# can anyone help date my Gazelle



## dap1957 (Apr 21, 2014)

Hello All, Brand new to this forum. Hope I ask the right questions. I would like to know the date of manufacture of my Gazelle three speed women's bicycle. Looks like the only item missing is the tire pump. Not sure if the lights and generator are original to the bike but they all still work. The bike has been hanging upside down in my garage for 25+ years and riders exceptionally well. I can provide other pictures if that would help.

Thanks for any info you can provide.


----------



## SirMike1983 (Apr 21, 2014)

Check the rear hub shell for a date. You'll see a 1 or 2 digit month and a 2 digit year. That usually is the best way to tell. Serial numbers don't help much with these. 

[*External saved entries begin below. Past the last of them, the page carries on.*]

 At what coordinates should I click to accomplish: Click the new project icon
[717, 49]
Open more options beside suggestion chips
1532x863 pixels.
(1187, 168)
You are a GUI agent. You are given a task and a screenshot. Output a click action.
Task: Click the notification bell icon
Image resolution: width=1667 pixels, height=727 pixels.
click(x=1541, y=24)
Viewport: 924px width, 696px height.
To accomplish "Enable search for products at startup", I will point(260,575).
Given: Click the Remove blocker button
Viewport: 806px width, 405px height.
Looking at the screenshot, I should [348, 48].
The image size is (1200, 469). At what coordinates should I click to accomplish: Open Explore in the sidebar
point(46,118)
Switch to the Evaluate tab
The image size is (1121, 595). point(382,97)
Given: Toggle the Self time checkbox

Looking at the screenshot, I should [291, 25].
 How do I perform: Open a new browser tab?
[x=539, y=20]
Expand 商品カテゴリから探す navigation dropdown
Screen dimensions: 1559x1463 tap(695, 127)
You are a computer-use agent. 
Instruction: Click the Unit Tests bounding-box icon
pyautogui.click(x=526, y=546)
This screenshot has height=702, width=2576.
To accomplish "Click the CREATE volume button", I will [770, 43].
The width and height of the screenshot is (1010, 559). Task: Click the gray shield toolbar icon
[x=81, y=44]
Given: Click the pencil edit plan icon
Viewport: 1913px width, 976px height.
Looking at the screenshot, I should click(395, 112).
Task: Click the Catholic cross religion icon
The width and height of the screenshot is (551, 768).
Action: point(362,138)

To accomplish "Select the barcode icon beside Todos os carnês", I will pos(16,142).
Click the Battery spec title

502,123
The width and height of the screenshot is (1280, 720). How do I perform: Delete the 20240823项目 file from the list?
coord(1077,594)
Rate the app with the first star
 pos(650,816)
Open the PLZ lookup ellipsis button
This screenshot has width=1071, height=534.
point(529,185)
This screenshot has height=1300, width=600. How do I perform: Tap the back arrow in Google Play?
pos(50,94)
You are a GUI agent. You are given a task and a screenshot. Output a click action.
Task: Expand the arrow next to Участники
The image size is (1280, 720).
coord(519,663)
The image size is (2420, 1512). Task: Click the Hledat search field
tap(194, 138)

Based on the decals and appearance, I'd say 1950s, but Gazelles are a little harder to date than Raleighs sometimes.


----------



## dap1957 (Apr 21, 2014)

Thanks, I will look on the hub. Would this bike be of any value to a collector or bike enthusiast? I'm not interested in keeping it.


----------



## SirMike1983 (Apr 21, 2014)

dap1957 said:


> Thanks, I will look on the hub. Would this bike be of any value to a collector or bike enthusiast? I'm not interested in keeping it.




Yes, it's an item you would want to sell and not give away or drop in a $10 tag sale. It's something you might put on Craigslist or ebay and sell as a complete and nice condition vintage bike.


----------



## dap1957 (Apr 22, 2014)

How do I place a value on it? There's a local bike shop in town that made me an offer but couldn't or wouldn't give me any details on the bike, hence my signing up to this forum. The shop owner said he wanted it for himself and probably would not resell. That tells me he's not being truthful about something. Are we talking $50, $100 or $500?


----------



## Euphman06 (Apr 22, 2014)

Not an expert... BUT if I were trying to sell that locally in eastern PA I would put a $150 tag on it and take $100 if someone had the money. Just my 2 cents....


----------



## tbone (Apr 22, 2014)

Try bikesforums.com ... Lots of experts on gazelles. Given the condition I am thinking $200-250.

Sent from my Nexus 7 using Tapatalk 2


----------



## Andrew Gorman (Apr 22, 2014)

It all depends on where you are- in Darkest Redneckistan you probably couldn't give it away, in a city or college town probably 150.00 AFTER fresh grease and a tune up.  It is not a rare or valuable bike, but a nice solid one.


----------



## dap1957 (Apr 22, 2014)

Thanks for all the advice. I don't see myself doing any cleaning or maintenance. Maybe I'll just put it on Ebay with a decent reserve and see how it plays out.


----------



## tbone (Apr 22, 2014)

try bikeforums ... there is a whole chain on dutch bikes


----------



## Andrew Gorman (Apr 22, 2014)

This one is a Raleigh built Gazelle.  Raleigh had a line of cheaper bikes in the 1930's and 40's called Gazelle, and then stopped.  Why I cannot say-maybe the Dutch Gazelle company objected, or Raleigh just decided to use one of the brand names they acquired in their post-war feeding frenzy.  Then another line of Raleigh built Gazelles came out in the late 50s or early 60s.  Raleigh had so many nameplates and levels of quality it makes my head spin.  The Dutch Gazelles are pretty distinctive "omafiets" and "opafiets"-
http://www.mydutchbike.com/bicycles/gazelle-omafiets-and-opafiets/


----------



## SirMike1983 (Apr 22, 2014)

Andrew Gorman said:


> This one is a Raleigh built Gazelle.  Raleigh had a line of cheaper bikes in the 1930's and 40's called Gazelle, and then stopped.  Why I cannot say-maybe the Dutch Gazelle company objected, or Raleigh just decided to use one of the brand names they acquired in their post-war feeding frenzy.  Then another line of Raleigh built Gazelles came out in the late 50s or early 60s.  Raleigh had so many nameplates and levels of quality it makes my head spin.  The Dutch Gazelles are pretty distinctive "omafiets" and "opafiets"-
> http://www.mydutchbike.com/bicycles/gazelle-omafiets-and-opafiets/




Yes, this is a Raleigh-built Gazelle. Raleigh used some different hallmarks on these as opposed to its own branding. The fork crown and other details will be different, but the basic rules of Raleigh to date them apply. Decals would indicate a 1950s bike probably. The rear hub probably has the date code. This is more a rider than a collector bike, but still worth a tune up and sale.


----------